Funded by Total of France and Unocal of the US, the pipeline, cutting across rebel Mon territory, will provide Thailand with 525 million cubic feet of gas per day under a 30-year contract worth pounds 250m per year for the military government, the State Law and Order Restoration Council, or Slorc.

The 110-mile long railway will facilitate the deployment of Slorc troops in the rebel zone, but the more immediate concern for the Mon is the forcible relocation or destruction of their villages, and the forced conscription of civilian labour. The New Mon State Party estimates that up to 150,000 people were used in last year's dry season on the construction of the railway. Conscription involves the arrival of Slorc troops at Mon villages and the demand for one person per household. If no man is available, they take a woman. If no woman, a child.

At Payaw refugee camp there are plenty among the 3,500 people to testify to Slorc atrocities. Jo Sein, aged 40, spent 12 hours every day digging up to 20 feet for the laying of the track in the mountainside. He escaped during the night, risking his life, arriving at Payaw after a three-day walk through jungle.

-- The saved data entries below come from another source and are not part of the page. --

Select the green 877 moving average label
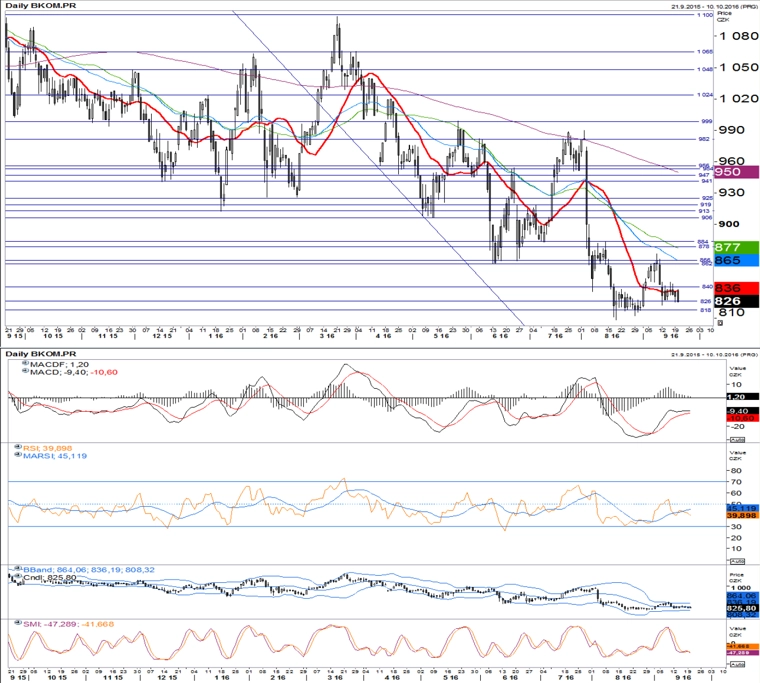Screen dimensions: 760x683 coord(736,247)
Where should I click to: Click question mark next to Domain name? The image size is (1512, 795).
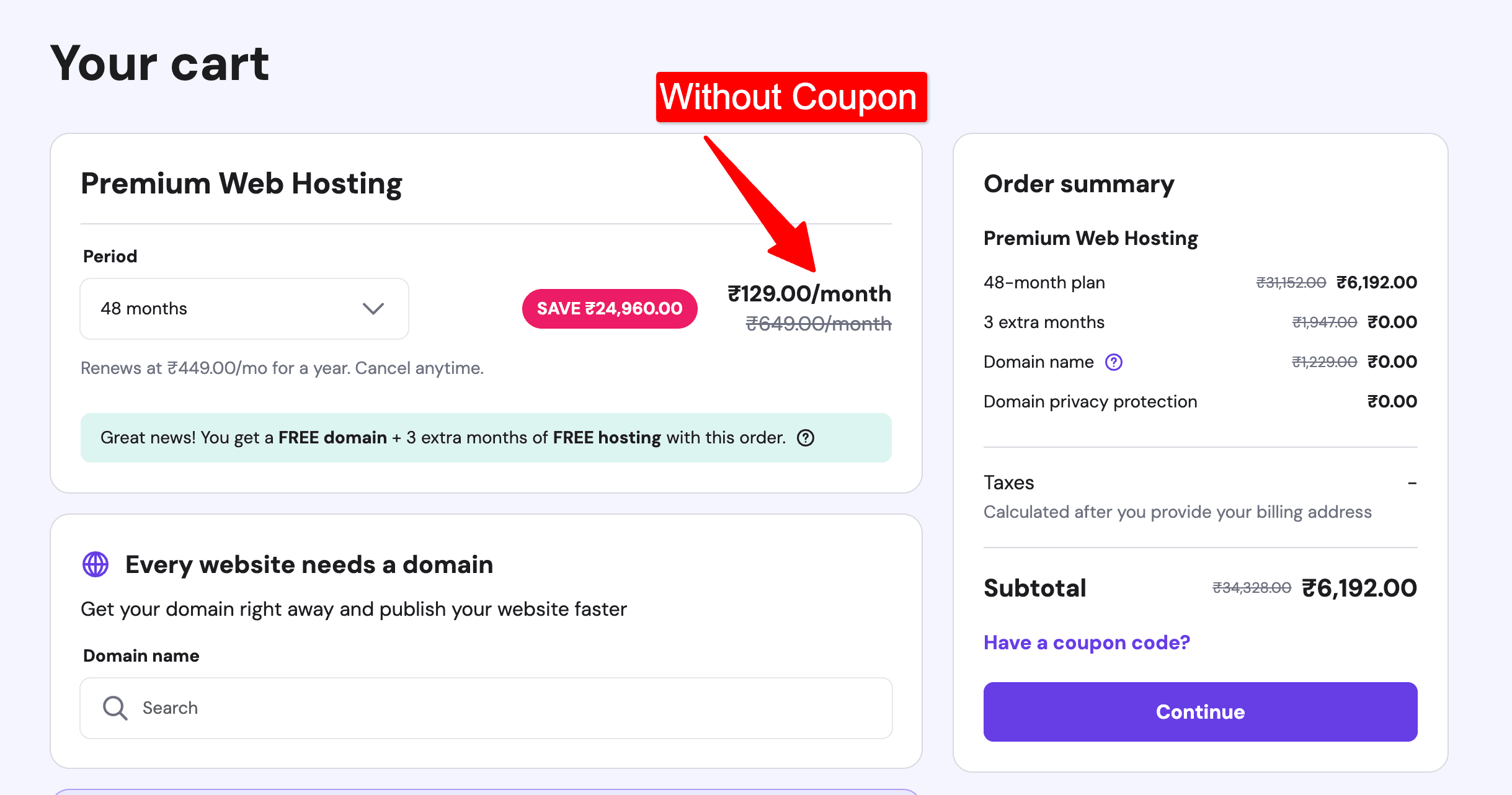[x=1113, y=362]
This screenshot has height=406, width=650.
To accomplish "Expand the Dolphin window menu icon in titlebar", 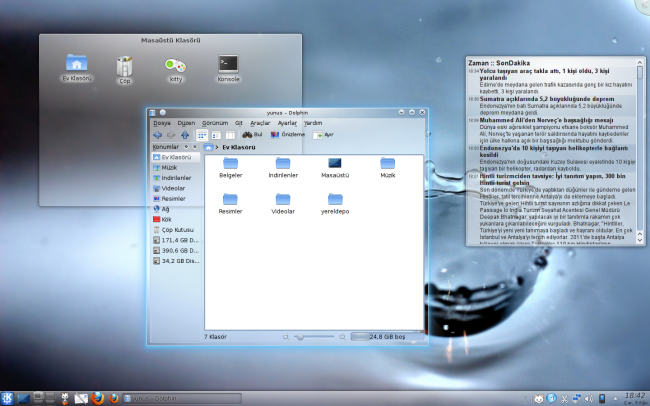I will coord(152,112).
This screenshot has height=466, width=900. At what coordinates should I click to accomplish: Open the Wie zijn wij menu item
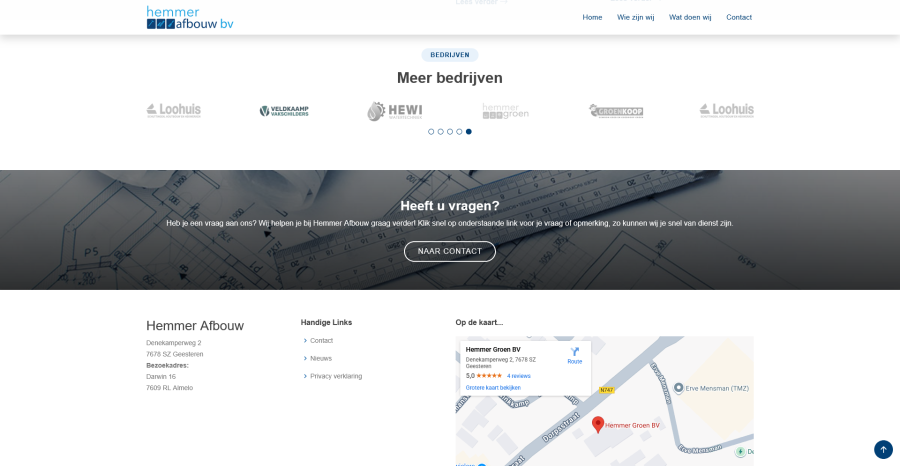point(635,17)
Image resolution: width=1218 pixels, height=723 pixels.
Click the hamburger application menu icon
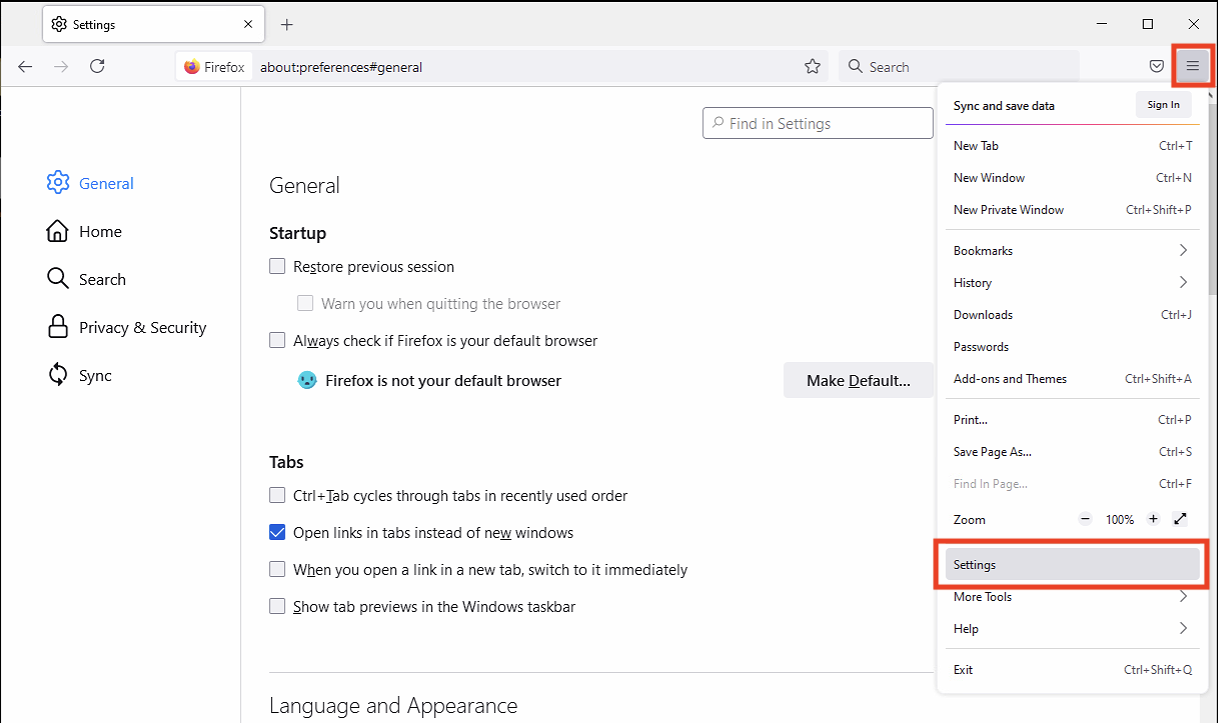[1192, 66]
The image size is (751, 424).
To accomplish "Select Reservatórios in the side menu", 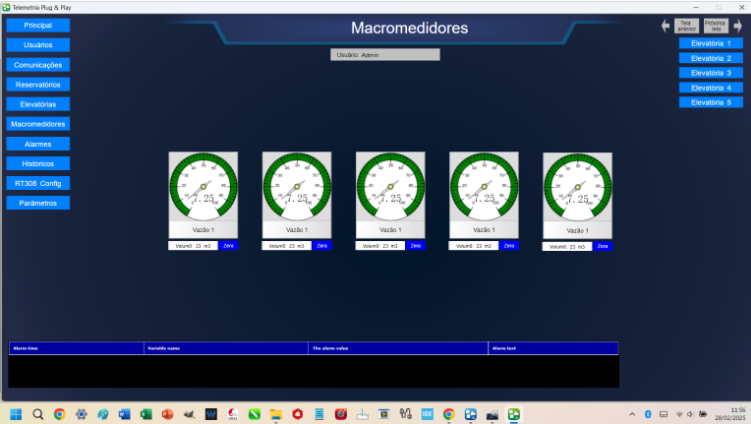I will point(38,84).
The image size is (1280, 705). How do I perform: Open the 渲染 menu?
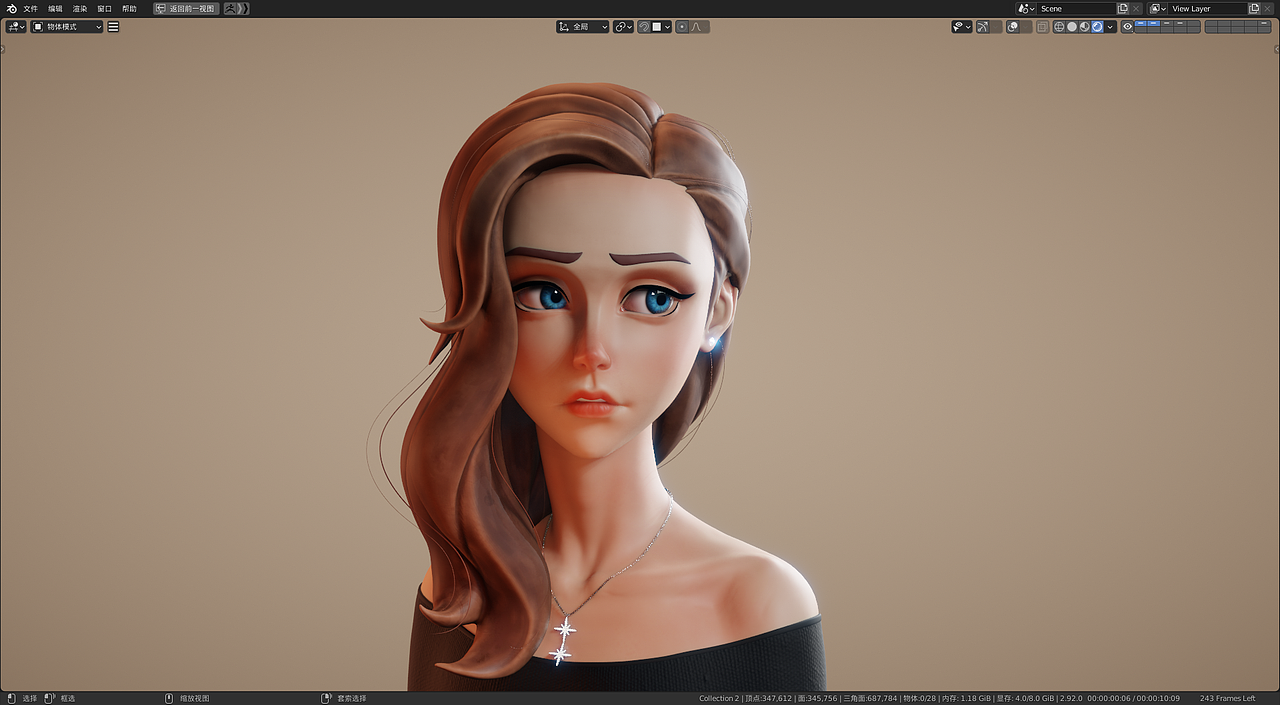click(x=80, y=8)
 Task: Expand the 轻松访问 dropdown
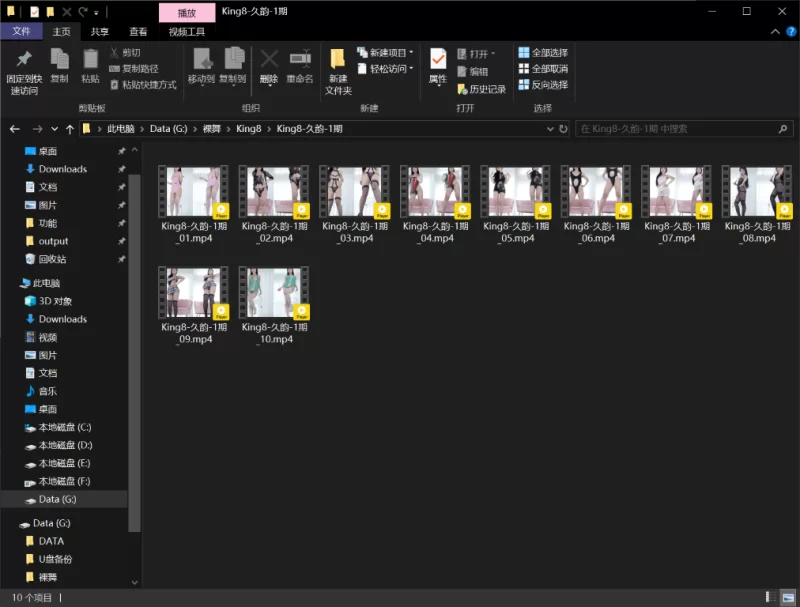(x=387, y=69)
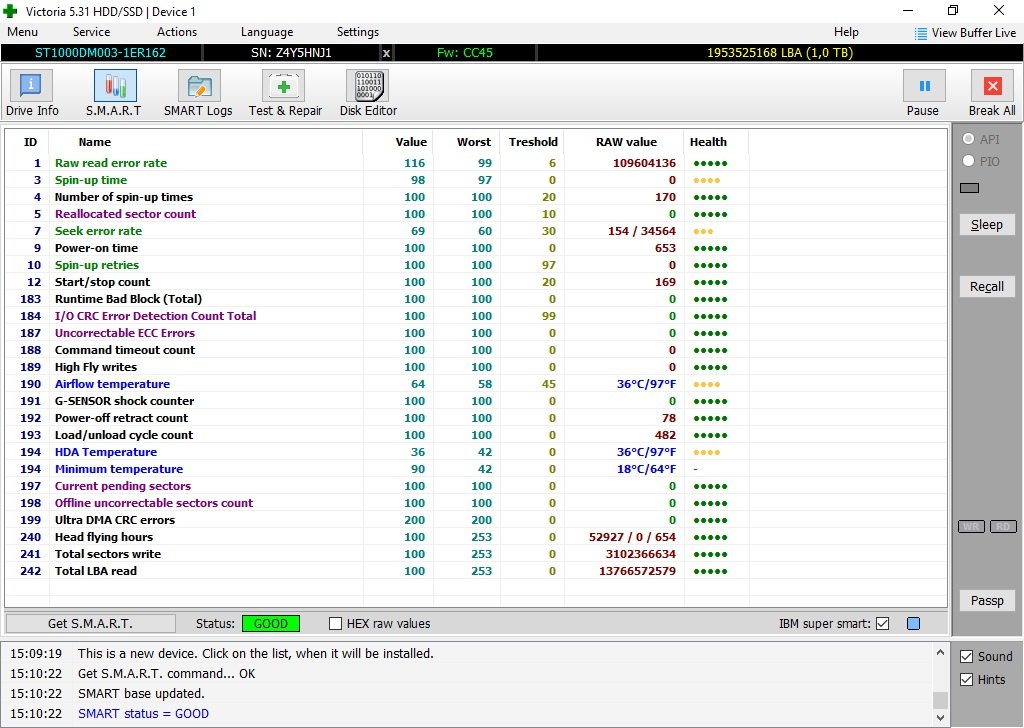Screen dimensions: 1024x728
Task: Select the S.M.A.R.T toolbar icon
Action: (x=114, y=93)
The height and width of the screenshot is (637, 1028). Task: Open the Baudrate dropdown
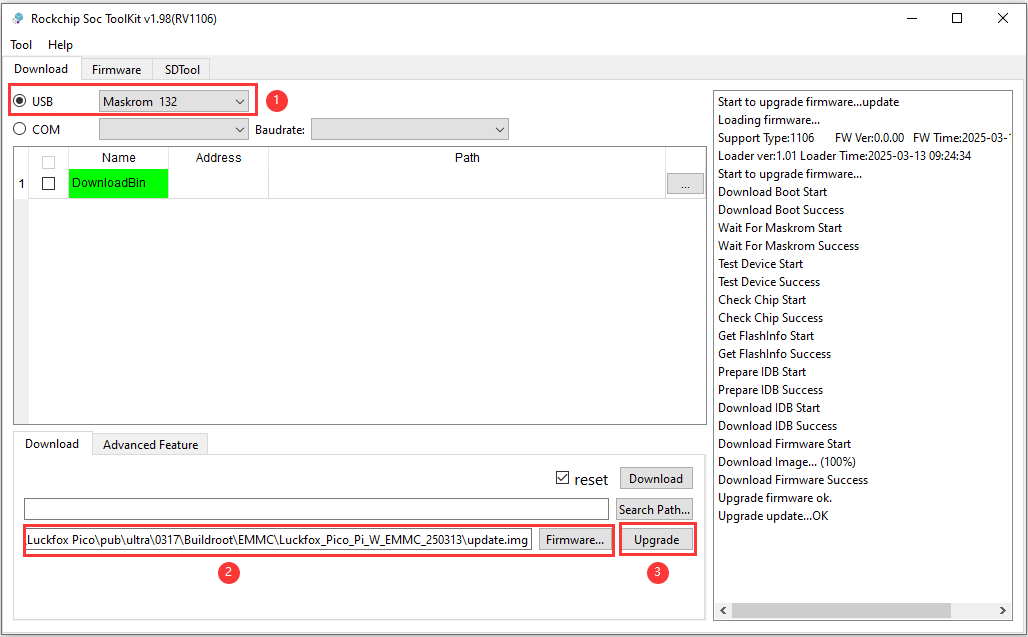click(x=409, y=129)
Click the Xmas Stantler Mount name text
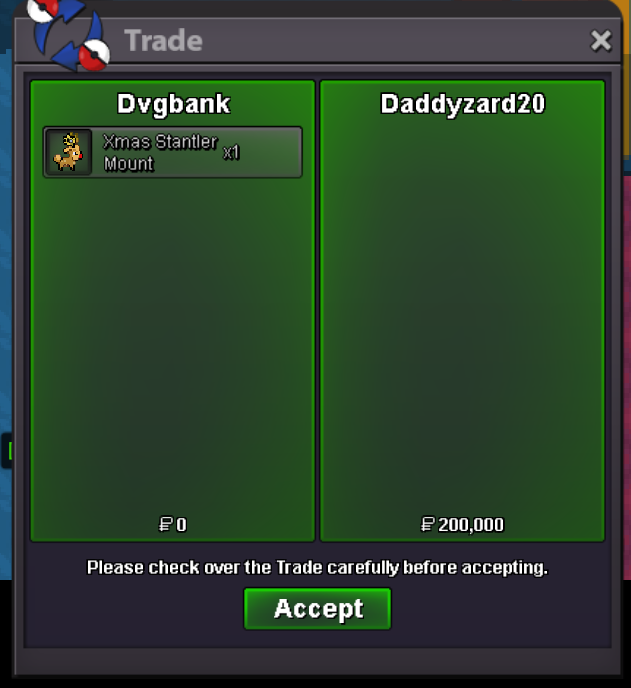This screenshot has height=688, width=631. pyautogui.click(x=160, y=152)
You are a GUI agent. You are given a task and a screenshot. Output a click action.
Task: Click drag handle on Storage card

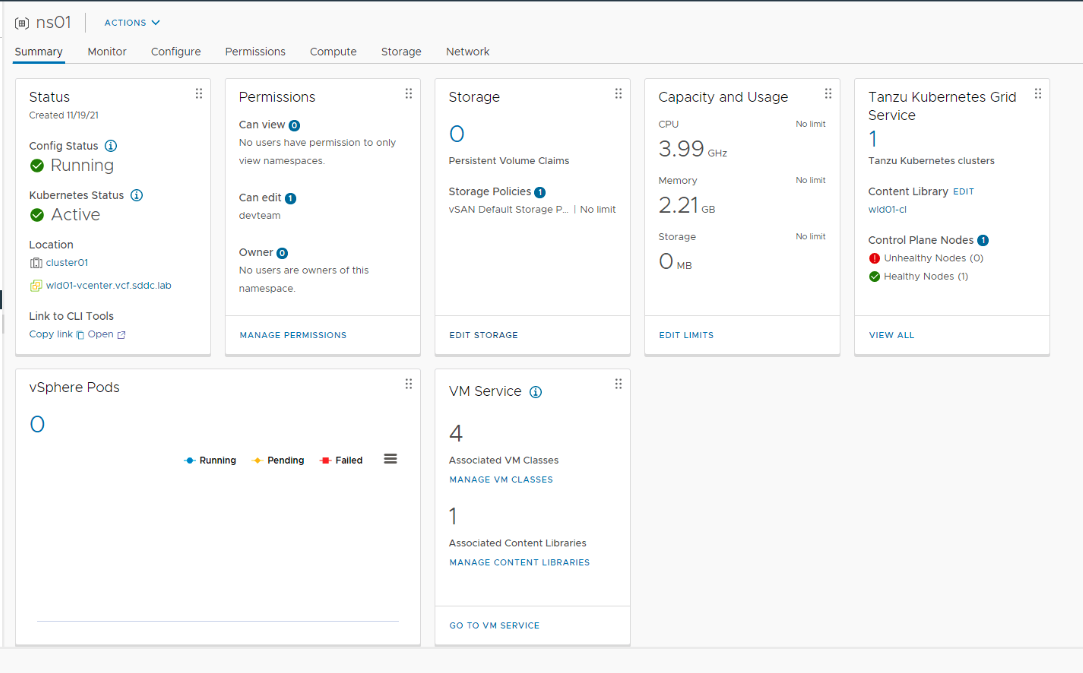[618, 94]
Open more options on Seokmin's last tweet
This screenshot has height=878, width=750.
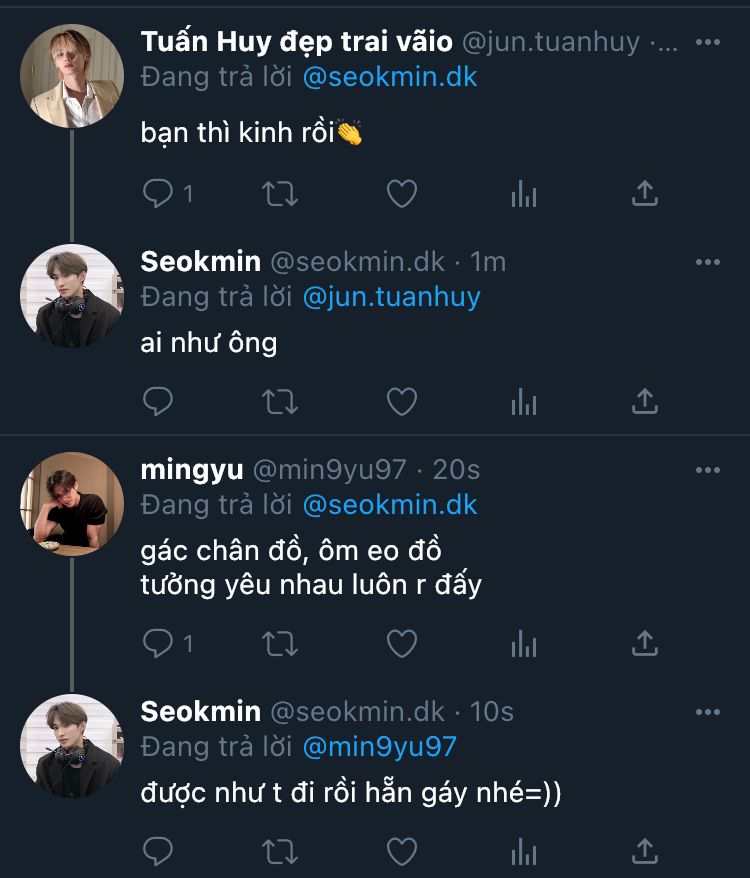tap(707, 711)
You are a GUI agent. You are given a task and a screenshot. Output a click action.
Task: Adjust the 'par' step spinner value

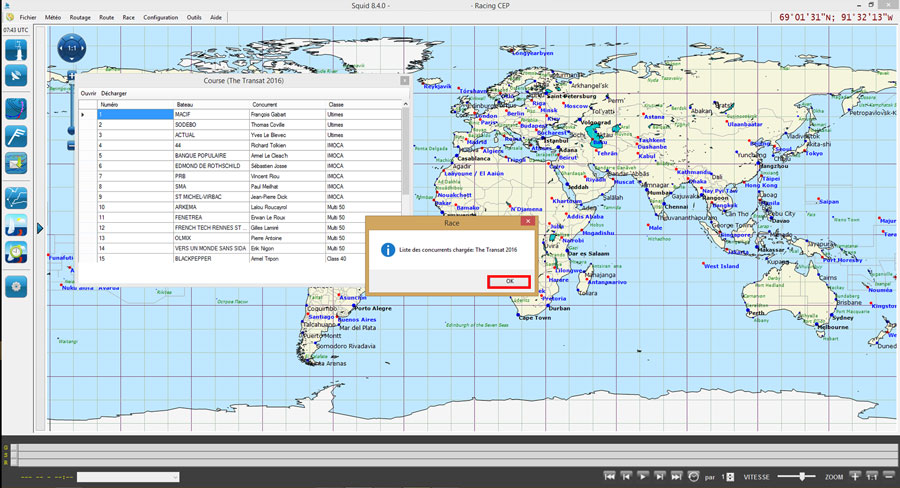728,477
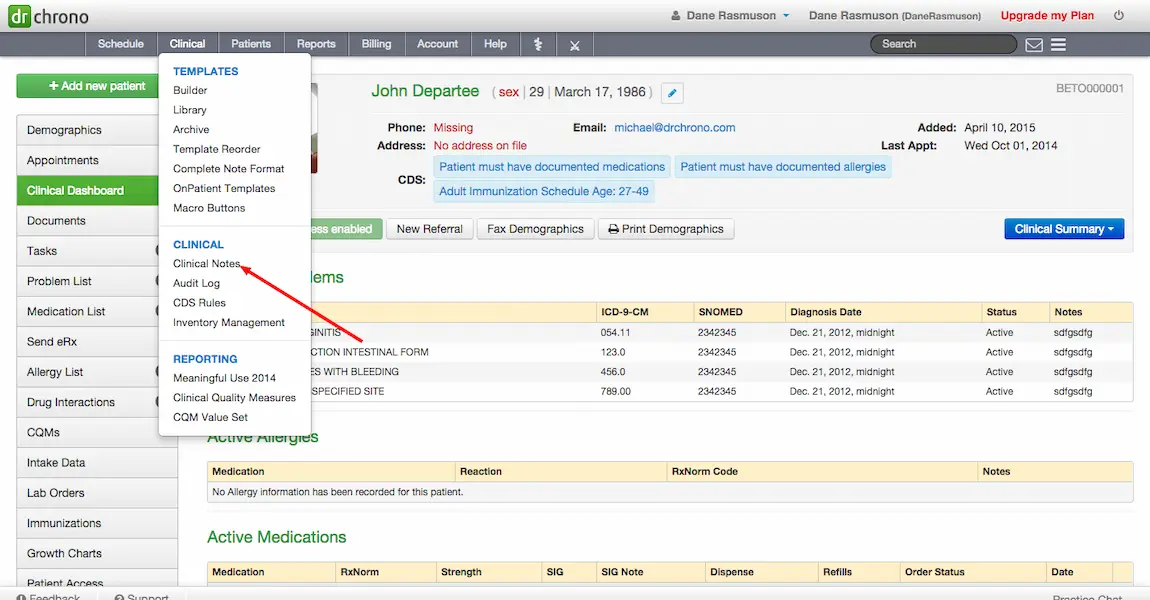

Nai Sor Teh, aged 35, worked for a month on a different site chopping trees. "Those not wanting to work from illness were beaten with rifle butts." But the workers, he said, had no toilet facilities and fell ill due to the lack of sanitation. There were medical supplies, but only for the troops. Workers had to bring food to supplement the few rations shared between them daily. "The Slorc are dividing families; they take from us the chance to earn a living." Nai Sor Teh says that the labourers encouraged children at the site to rest, but the soldiers beat them and ordered them to work. Some children were as young as 12.

At the NMSP Tavoy District camp, Nai Ban Ya Mon interprets the softly spoken words of a shy 21-year old woman, Mi Sheinta, from Demokran on the west coast. She said soldiers arrived at her village, and ordered people to leave their homes after throwing their possessions into the sea at gunpoint. Two village heads were beaten for resisting and the village was burnt to the ground.

Thailand's policy of "constructive engagement" with Burma continues to operate on the basis of economic interest. For the Mon, civil liberties are clearly connected to trade and investment. One of their concerns is to link human rights issues to the broader economic ones.